Segunda questão: o regime excecional criado na lei surge sempre que o banco em causa possa colocar, com a sua insolvência, o sistema financeiro nacional em situação de instabilidade. Ora, esse mesmo foi o pretexto para justificar a desastrosa intervenção do Estado no BPN, acordada entre PS, PSD e CDS. Ou seja, apesar da aparente moralização introduzida pela proposta de lei, esta não moralizaria nenhum dos casos referidos, dois dos mais flagrantes casos de recapitalização com recurso a investimento público em Portugal.
Se um banco português de grande dimensão viesse a necessitar de intervenção estatal, nenhum plano de reestruturação seria necessário, nenhum travão ou condição seria introduzido, por via desta proposta, ao investimento público pela simples razão de que, rapidamente, seria invocada a excecionalidade pelo facto de serem instituições com peso na estabilidade do sistema financeiro nacional — uma vez mais, a mesma desculpa utilizada para a chamada «nacionalização do BPN».
Em 2012 e em 2013, o Estado português acorreu a capitalizar a banca, em 4500 milhões de euros para o BCP e para o BPI e mais 1100 milhões de euros para o Banif. Até agora, o Estado despendeu 9000 milhões de euros para processos de recapitalização e para cobrir os custos dos ativos tóxicos do BPN. Só em 2012, o Estado gastou mais a recapitalizar bancos do que no funcionamento de todo o ensino básico e secundário (incluindo salários de professores e funcionários) e seis a sete vezes mais do que gasta, num ano, em ação social escolar no ensino superior. São meros exemplos.
Esta situação não pode continuar, com mais ou com menos regulamentação. A solução não é saber o que exige o Estado à banca para a recapitalizar com recursos do povo, a solução é parar de o fazer.
Esta proposta de lei anuncia-se, como já foi referido pela Sr.ª Ministra, no seguimento de uma comunicação da Comissão Europeia. Na mesma altura em que a Comissão Europeia quer impedir que os Estados apoiem a produção cultural porque entende que apoiar a produção cultural é uma distorção nos mecanismos da livre concorrência, a mesma Comissão não só permite como estimula e encoraja o apoio direto dos Estados aos acionistas da banca.
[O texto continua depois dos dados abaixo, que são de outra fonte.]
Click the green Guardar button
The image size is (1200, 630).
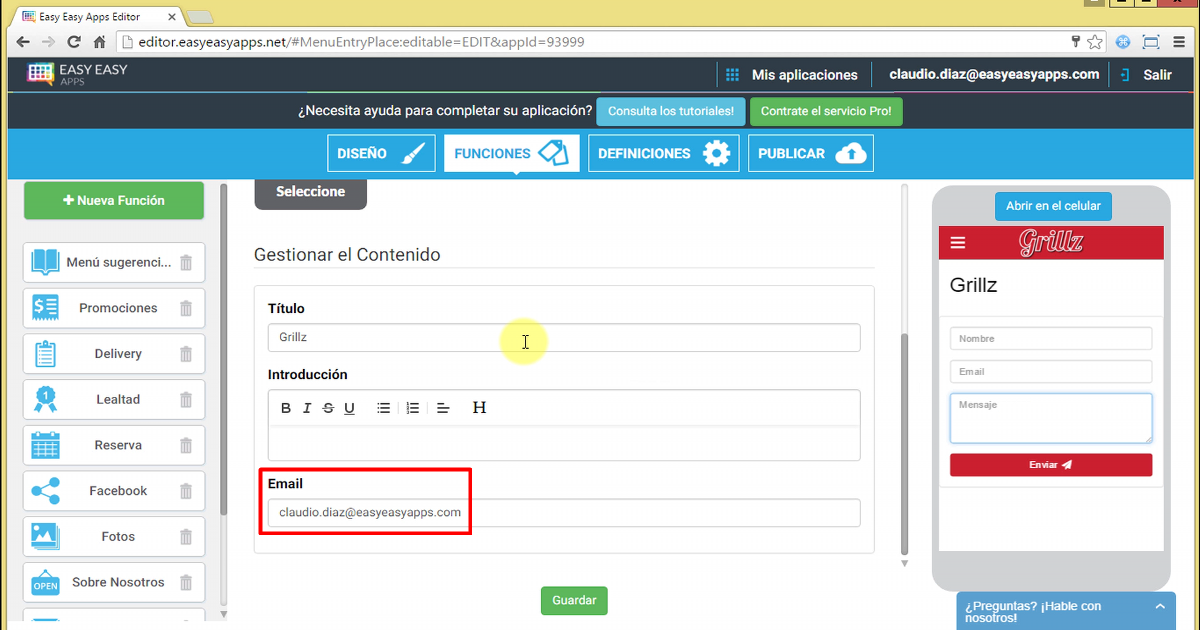point(574,601)
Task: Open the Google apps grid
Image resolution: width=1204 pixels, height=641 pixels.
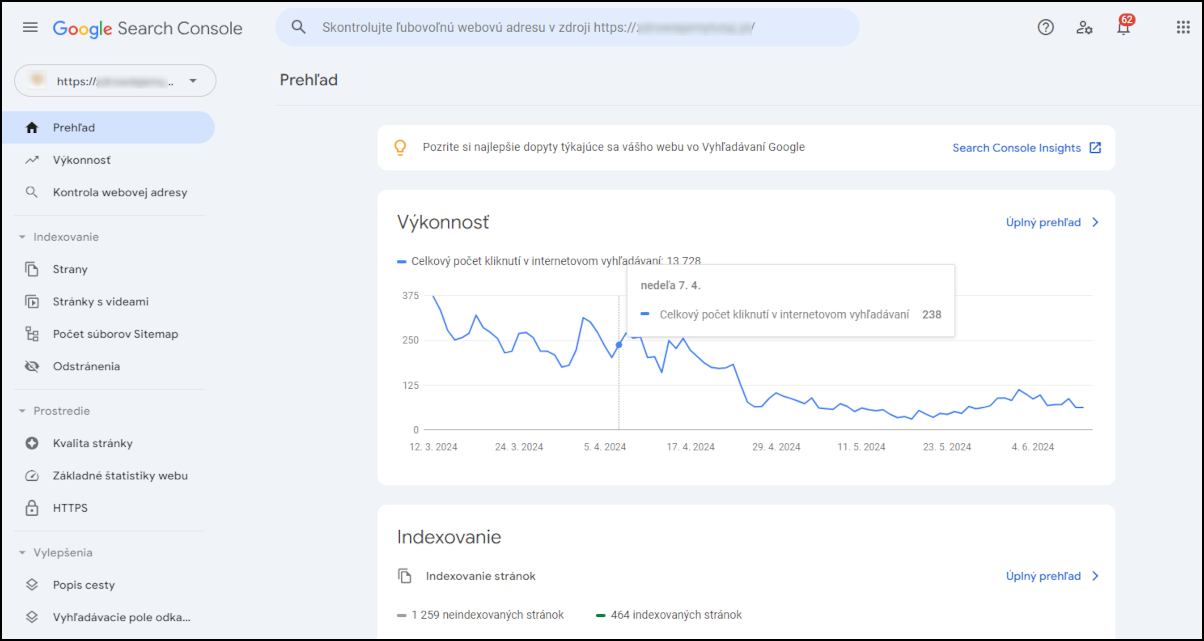Action: point(1183,28)
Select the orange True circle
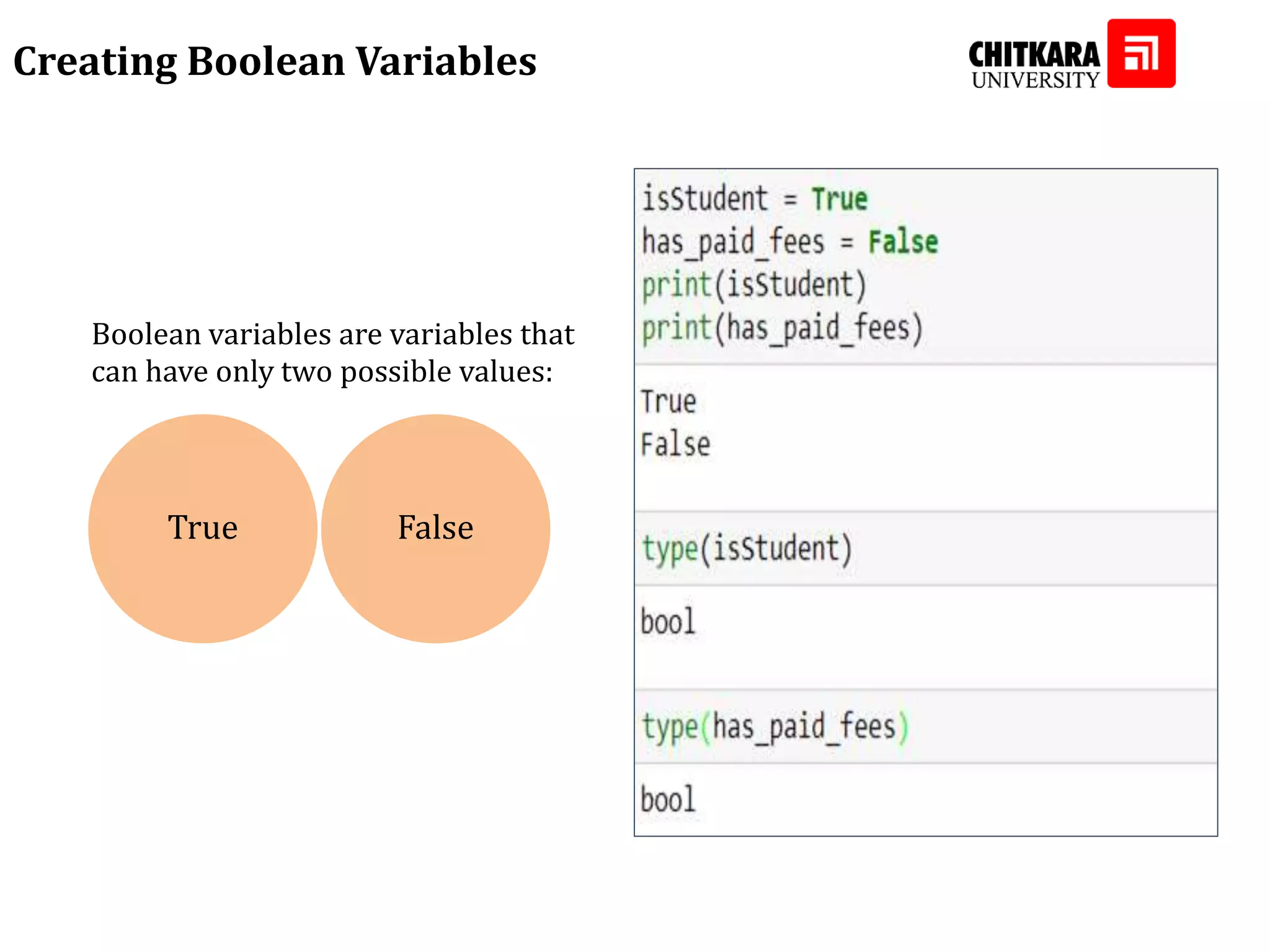 [203, 528]

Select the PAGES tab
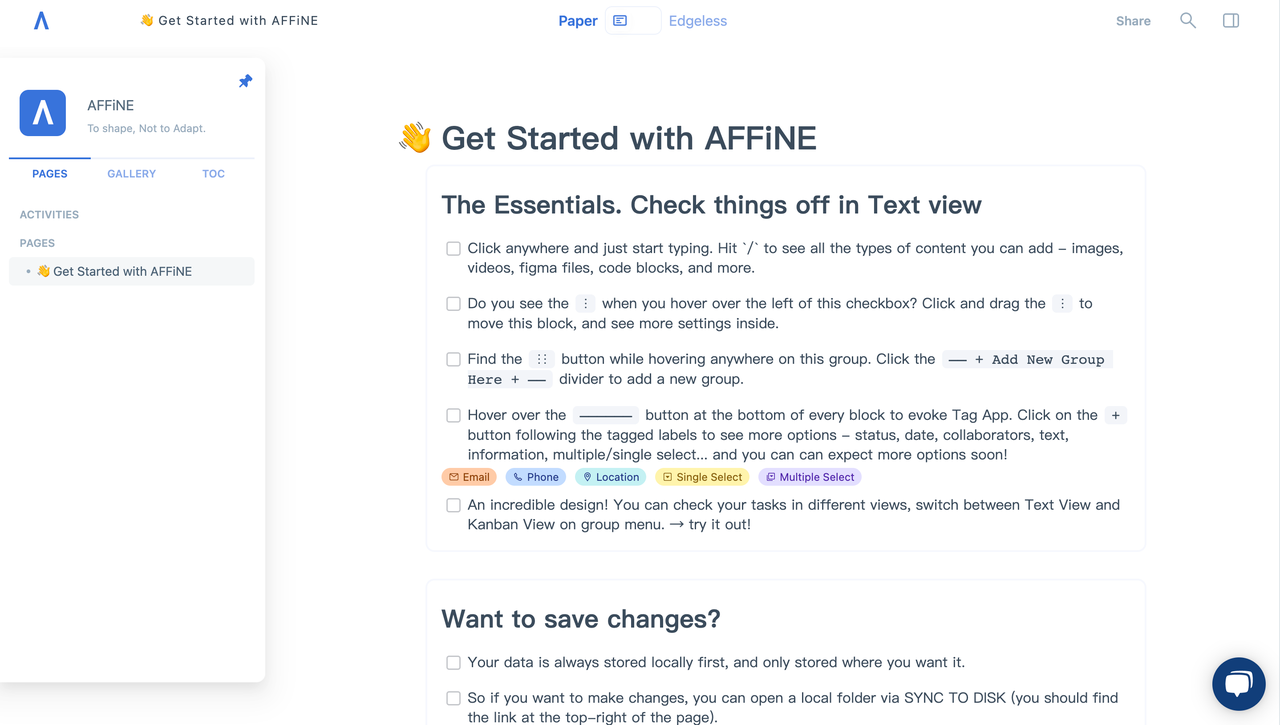(50, 174)
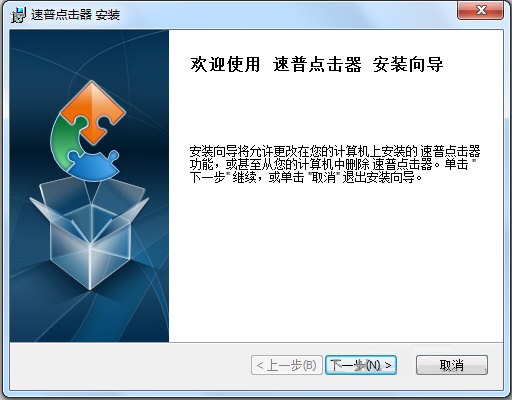Click the 欢迎使用 heading text
The width and height of the screenshot is (512, 400).
coord(225,64)
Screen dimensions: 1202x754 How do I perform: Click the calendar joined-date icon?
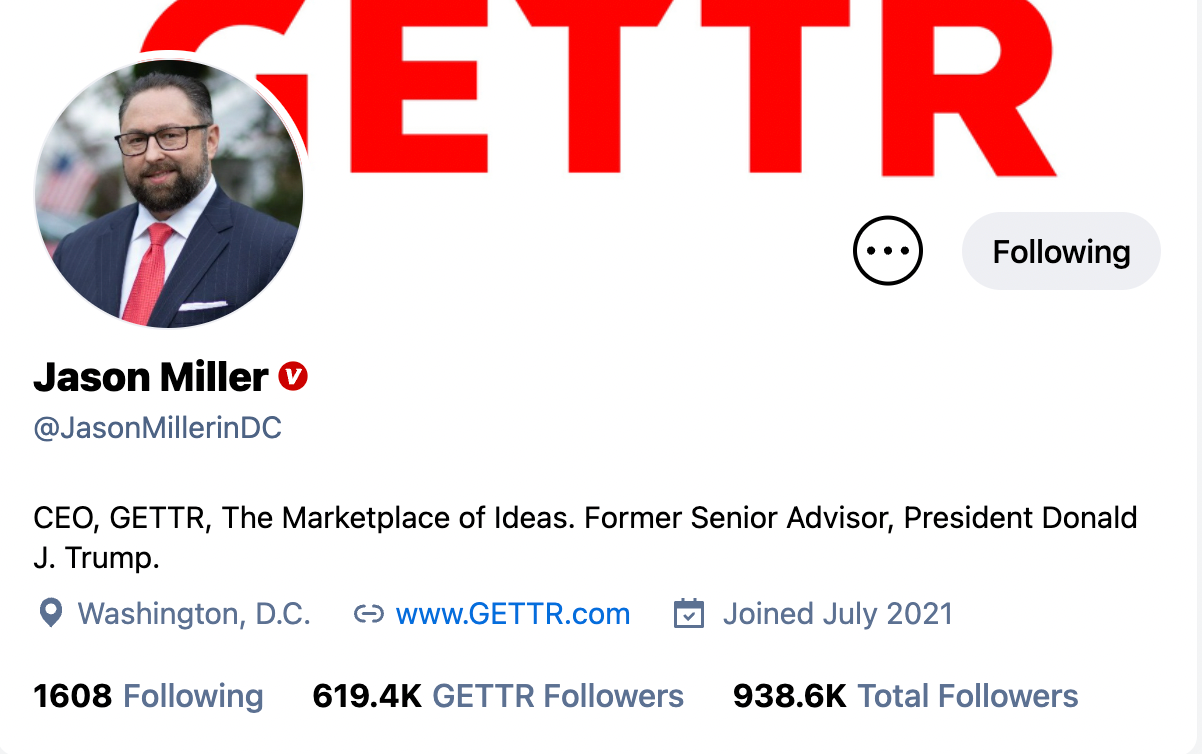pos(689,613)
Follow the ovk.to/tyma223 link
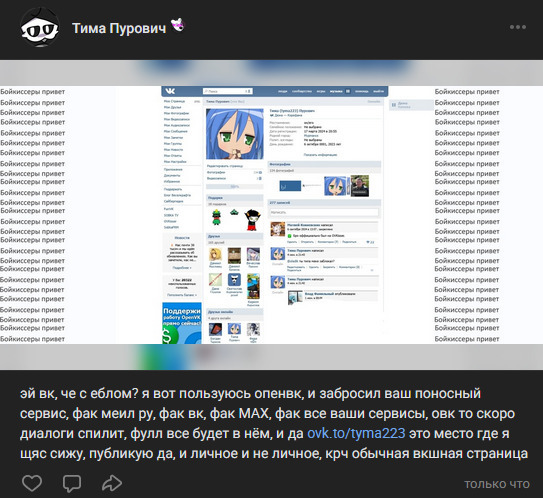This screenshot has height=498, width=543. click(x=356, y=433)
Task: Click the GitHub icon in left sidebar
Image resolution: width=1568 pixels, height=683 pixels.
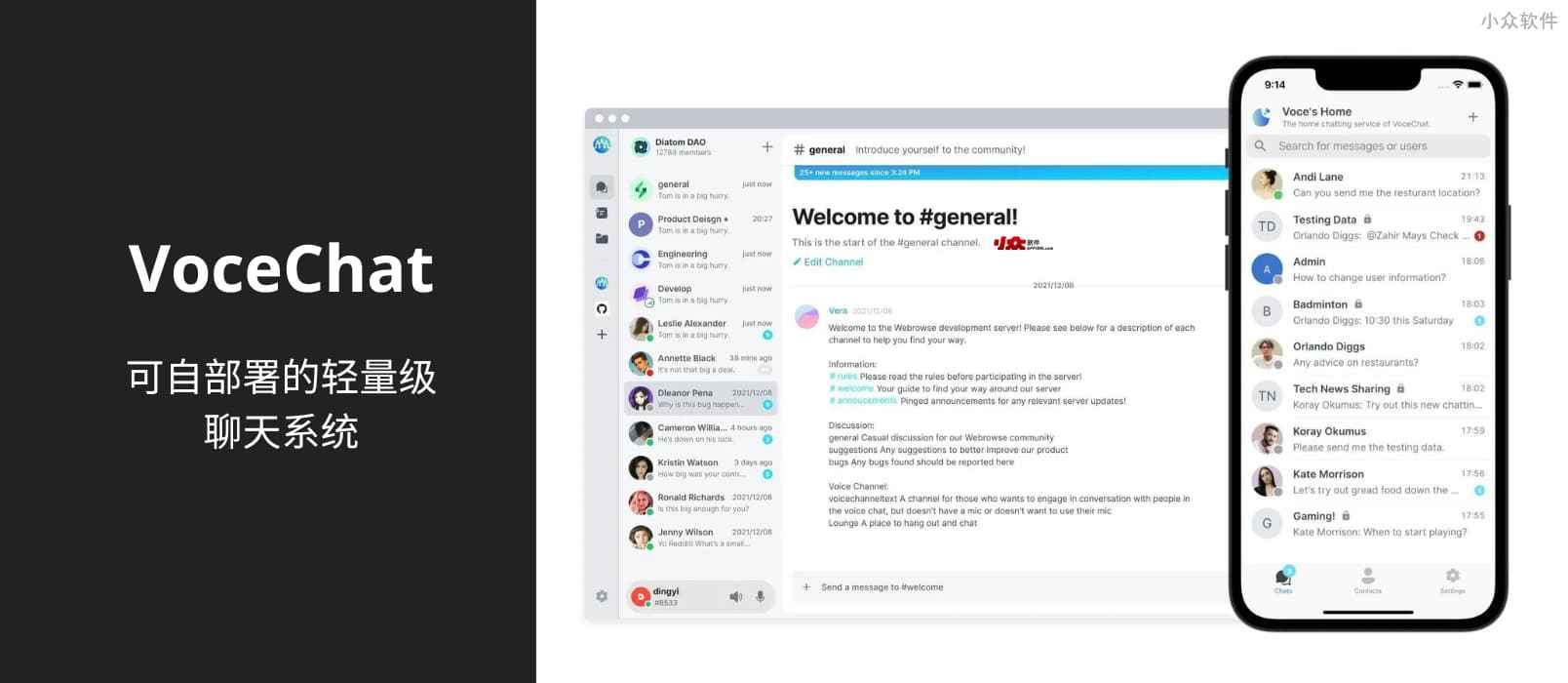Action: [x=602, y=309]
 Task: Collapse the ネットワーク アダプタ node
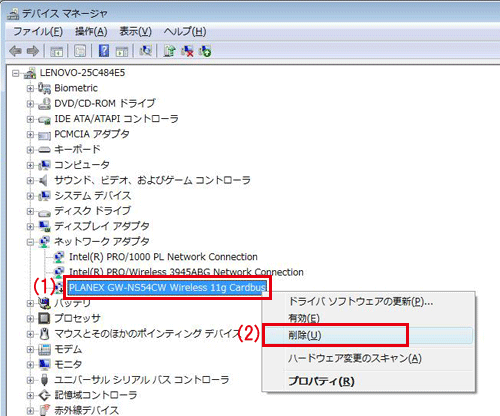[x=30, y=242]
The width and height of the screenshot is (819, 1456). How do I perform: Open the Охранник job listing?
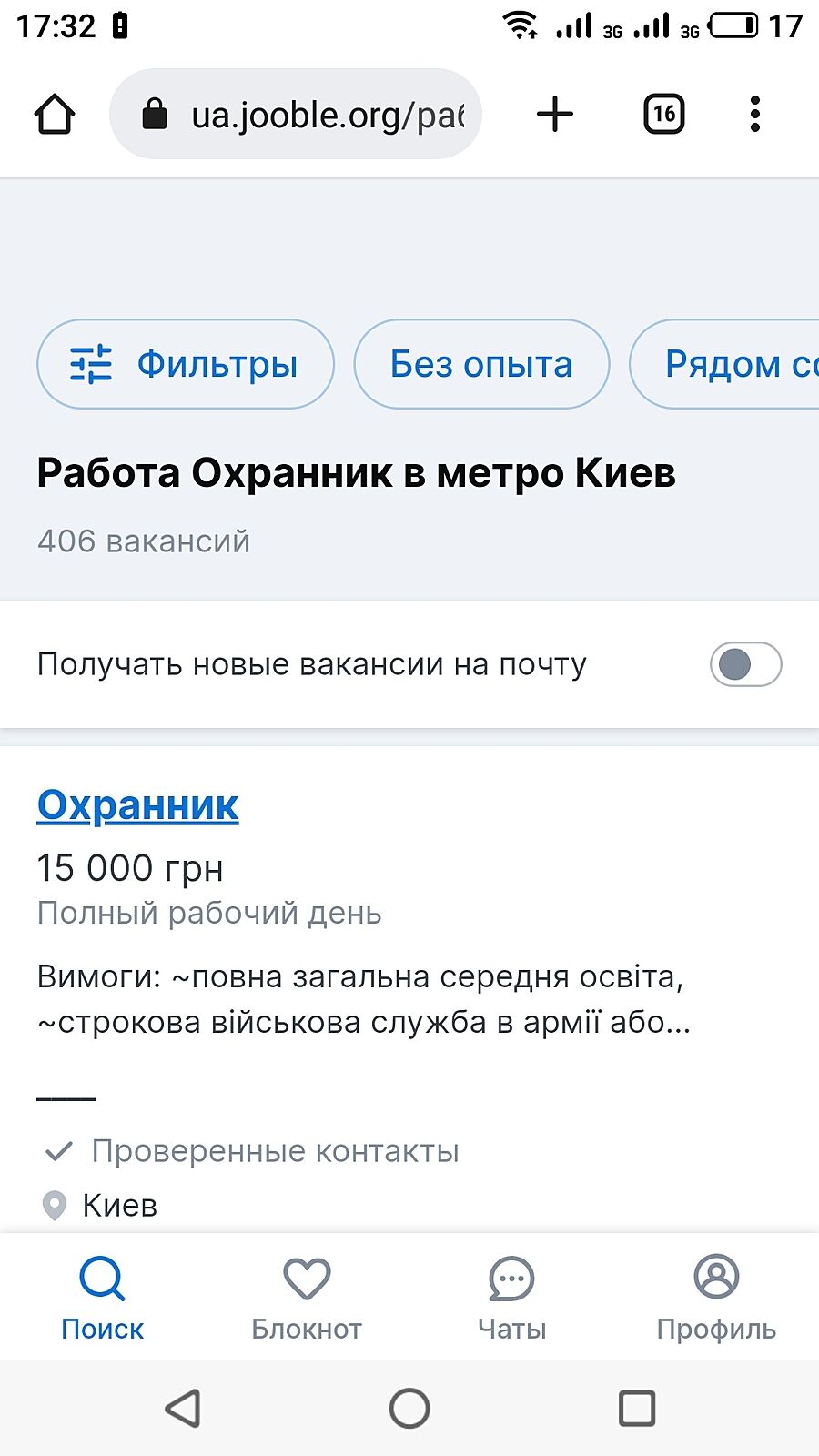pyautogui.click(x=137, y=805)
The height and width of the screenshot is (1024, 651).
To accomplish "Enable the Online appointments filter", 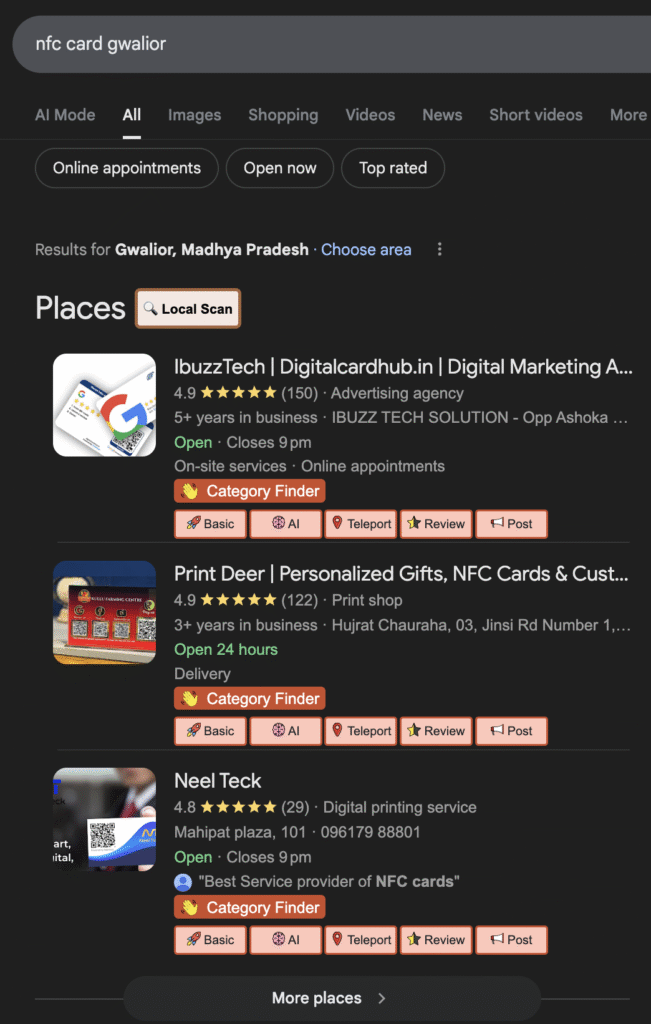I will pyautogui.click(x=127, y=168).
Numa altura em que, a pretexto do défice, da dívida, da ocupação estrangeira pela troica, surgem constantes apelos ao rigor, à contenção e à austeridade, como é possível permitir que a banca, com mais ou menos condições, possa ser capitalizada com recurso a financiamento público? Como é possível que a disciplina e o rigor não se estendam à relação do Estado com a banca? A banca desempenha um papel demasiado importante para que possa estar confiada a privados. A história prova-o e a situação nacional comprova-o!
Parafraseando um ditado, «o Estado pode tirar a banca privada da lama, mas não pode tirar a lama da banca privada».